Stated exercise: List every heading that comes after the main title in the network attacks lab text below.

Document excerpt:
## Begin

# Lab 2 - Summarizing Network Attacks

# Overview
In this lab, we will try to predict malicious network attacks. 
There are many different types of attacks, but for this lab we
will only try to predict normal vs malicious.

We will need to import `pandas` and `numpy` for this lab

In [None]:
import pandas as pd
import numpy as np

# Data
The data comes from 
[KDD Cup 1999](http://kdd.ics.uci.edu/databases/kddcup99/kddcup99.html).
The data contains several million network connections from a lab
environment. The purpose of this data was to help build a network
intrusion detector. 

The full dataset is very large, consisting of nearly 5 million rows. You may wish
to use the 10% subset of the data while writing your code to speed up
model training. Once your code is proper, you can remove the
subset and instead use the entire dataset.

Download the files `kddcup.data_10_percent.gz` and `kddcup.names` from the website.

## Data cleaning and preprocessing

The dataset does not have column names stored in the file, so we must use the `kddcup.names` file
to label the columns. This is our first task. The file can be treated as a `csv` by using 
`:` as the delimiter (instead of `,`). The first row contains a list of the malicious types 
of traffic, so we need to skip that. The last column in the dataset contains the type of attack (or if the traffic
is normal). We will manually add this to the end of our list using `.append()`.

In [None]:
# load txt file
names = pd.read_csv('data/kddcup.names', header=None, delimiter=':',skiprows=1)

# make column 0 into a list
name_list = names[0].tolist()

# add the last column with type
name_list.append('type')

print(name_list)

Next load the data file and use the column names from the `name_list` list that we created.

In [None]:
netattacks = pd.read_csv('data/kddcup.data_10_percent_corrected', names=name_list, header=None, index_col=None)

# Basic dataframe statistics
First, let's check the first five rows using the `.head()` function. You can also view the last five rows using the `.tail()` function.

In [None]:
netattacks.head()

We will use the `.describe()` function to get a summary of the columns.

In [None]:
netattacks.describe(include='all')

Printing this out directly will omit some columns for wide dataframes like this. If you want to see all of the columns, an easy way is to export the stats to a `csv` and open it with Excel.

In [None]:
# store stats in a dataframe
df_stats = netattacks.describe(include='all')
# save dataframe to file
df_stats.to_csv('output/netattack_summary.csv')

# Summarize by type of attack
Now that we have loaded the data and things seem to be reasonable, let's look into the types of attacks.

First, let's count the number of rows for each attack type (and normal traffic). There are several ways to compute these counts.
Use the `print()` function to show the results of each method.

In [None]:
# The first two are good if you want other stats besides count
# e.g. mean or standard deviation
type_counts = netattacks.groupby('type').count()
type_means = netattacks.groupby('type').mean()

# get a multi-index with multiple stats
type_counts = netattacks.groupby('type').agg(['count', 'mean'])

# cleanest for just counts
type_counts = netattacks['type'].value_counts()
type_counts.head()

We can see that `smurf` attacks were very common in this dataset. Normal traffic makes up a relatively small amount in this scenario.

# Plotting the data
In many cases, the distribution of the data is interesting. Does it follow a normal, bell curve distribution? Is it uniform? Multimodal?
Histograms are often an effective and quick way to see how a column is distributed.

## End

Data lines:
## Begin

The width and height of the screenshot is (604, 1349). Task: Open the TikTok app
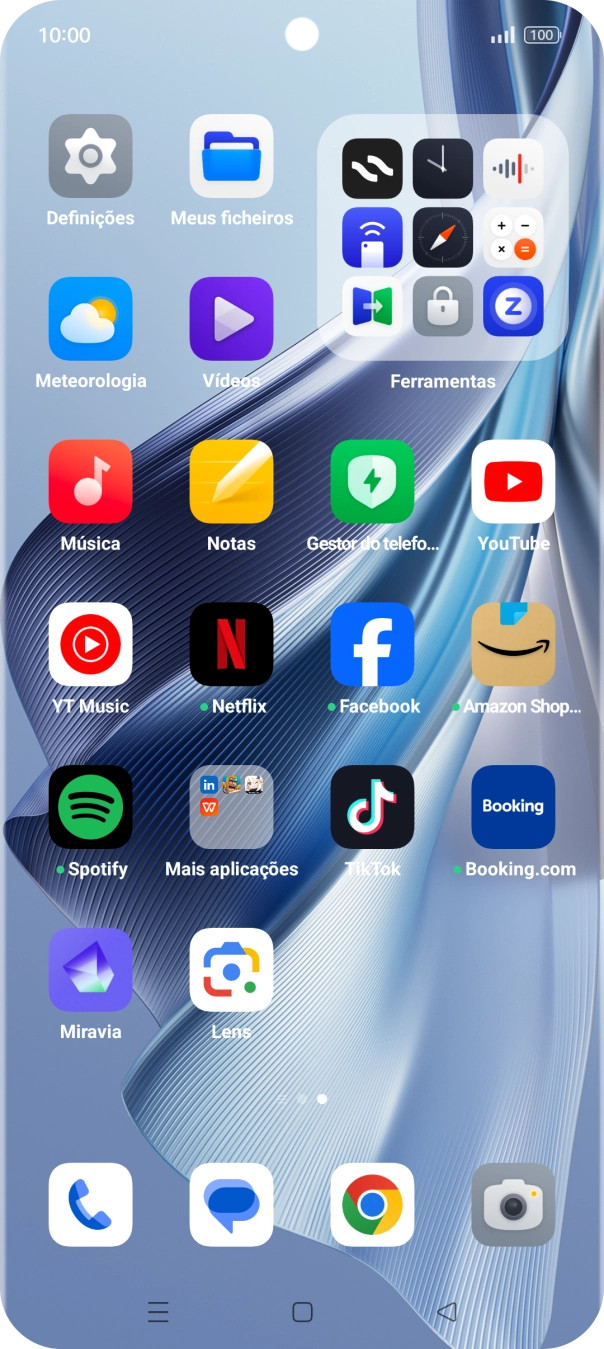pyautogui.click(x=372, y=808)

## End

Result of the task:
- Overview
- Data
- Data cleaning and preprocessing
- Basic dataframe statistics
- Summarize by type of attack
- Plotting the data